Re: Transducers: sequence versus eduction

Alex Miller Thu, 02 Apr 2015 05:53:14 -0700


> On Apr 2, 2015, at 4:09 AM, Tassilo Horn <t...@gnu.org> wrote:

> So we can agree on eduction not being a Sequable but still being
> sequable. :-)

Agreed. :)

> 
>>    I think my prime use-case is deeply nested mapcatting where the
>>    mapcatted function gets an object and returns a java collection, and
>>    filtering with usually a quite cheap predicate. E.g.
>> 
>>    (sequence-or-eduction (comp (mapcat ...)
>>    (filter ...)
>>    (mapcat ...)
>>    ...
>>    (filter ...))
>>    coll)
>> 
>>    That's part of a larger search algorithm which either stops after
>>    finding the first match (in which case the resulting sequence is likely
>>    not to be realized completely) or runs till all matches are found (in
>>    which case all these transducer-produced sequences would be fully
>>    realized).
>> 
>>    If that would make sense, I could use eduction when I know everything
>>    will be realized and sequence in the other case (or vice versa).
>> 
>> In this case, I don't know that I'd expect much difference. sequence
>> is going to create a TransformerIterator, and wrap it in an
>> chunkedIteratorSeq. Using (seq (eduction ...) should give you exactly
>> the same thing, except calling through an Eduction type.  So, I doubt
>> it matters.
> 
> Ok, thanks.
> 
> Could you also comment on my other question namely the full realization
> of intermediate operations in:
> 
> ,----[ Docs of sequence at http://clojure.org/transducers ]
> | The resulting sequence elements are incrementally computed.

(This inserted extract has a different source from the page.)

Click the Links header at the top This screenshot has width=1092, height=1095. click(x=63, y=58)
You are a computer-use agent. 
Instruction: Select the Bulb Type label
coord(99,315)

These
> | sequences will consume input incrementally as needed and fully realize
> | intermediate operations.  This behavior differs from the equivalent
> | operations on lazy sequences.
> `----
> 
> Does that mean I'm better off with a traditionally nested
> map/mapcat/filter cascade instead of transducers in the case where the
> intermediate mapcatting functions return possibly not so cheap/large
> lazy sequences and it is likely that I won't fully realize the result
> sequence or eduction?

If you're going to use expanding transformations and not realize all of the 
results then I think sequences are likely a better choice for you.

> 
> Hm, I now benchmarked a bit with criterium and measured
> 
>  (sequence (comp (mapcat #(range %))
>                  (mapcat #(range %)))
>            (range 1000))
> 
> versus
> 
>  (eduction (comp (mapcat #(range %))
>                  (mapcat #(range %)))
>            (range 1000))
> 
> versus the traditional
> 
>  (mapcat #(range %)
>          (mapcat #(range %)
>                  (range 1000)))
> 
> and either taking just the first element of the result using (first
> ...), taking the first 1000 elements of the result using (dorun (take
> 1000 ...)), or realizing everything using (dorun ...).
> 
> These are the timings:
> 
> | Version            | first | first 1000 | everything |
> |--------------------+-------+------------+------------|
> | transd. (sequence) | 10 μs | 214 μs     | 21 sec     |
> | transd. (eduction) | 10 μs | 216 μs     | 21 sec     |
> | traditional        |  3 μs | 151 μs     |  7 sec     |
> 
> So as you see, the traditional version is about three times faster in
> the first and everything scenario, and just a littlebit faster in the
> first 1000 scenario.
> 
> When I test
> 
>  (sequence (comp (mapcat #(range % 1000))
>                  (mapcat #(range % 1000)))
>            (range 1000))
> 
> versus
> 
>  (eduction (comp (mapcat #(range % 1000))
>                  (mapcat #(range % 1000)))
>            (range 1000))
> 
> versus
> 
>  (mapcat #(range % 1000)
>          (mapcat #(range % 1000)
>                  (range 1000)))
> 
> so that the larger intermediate sequences come first, I get these
> timings:
> 
> | Version            | first | first 1000 | everything |
> |--------------------+-------+------------+------------|
> | transd. (sequence) | 24 ms |  24 ms     | 21 sec     |
> | transd. (eduction) | 24 ms |  24 ms     | 21 sec     |
> | traditional        |  4 μs | 102 μs     |  7 sec     |
> 
> So here the results are even much worse than above.  If you don't fully
> realize the resulting sequence the traditional version can be many
> orders of magnitudes faster.  I guess that's because of the cited
> statement above, i.e., intermediate operations are always fully
> realized.
> 
> However, at least I had expected that in the case where all elements are
> realized the transducer version should have been faster than the
> traditional version which also needs to fully realize all intermediate
> lazy seqs.  Why is it still three times slower?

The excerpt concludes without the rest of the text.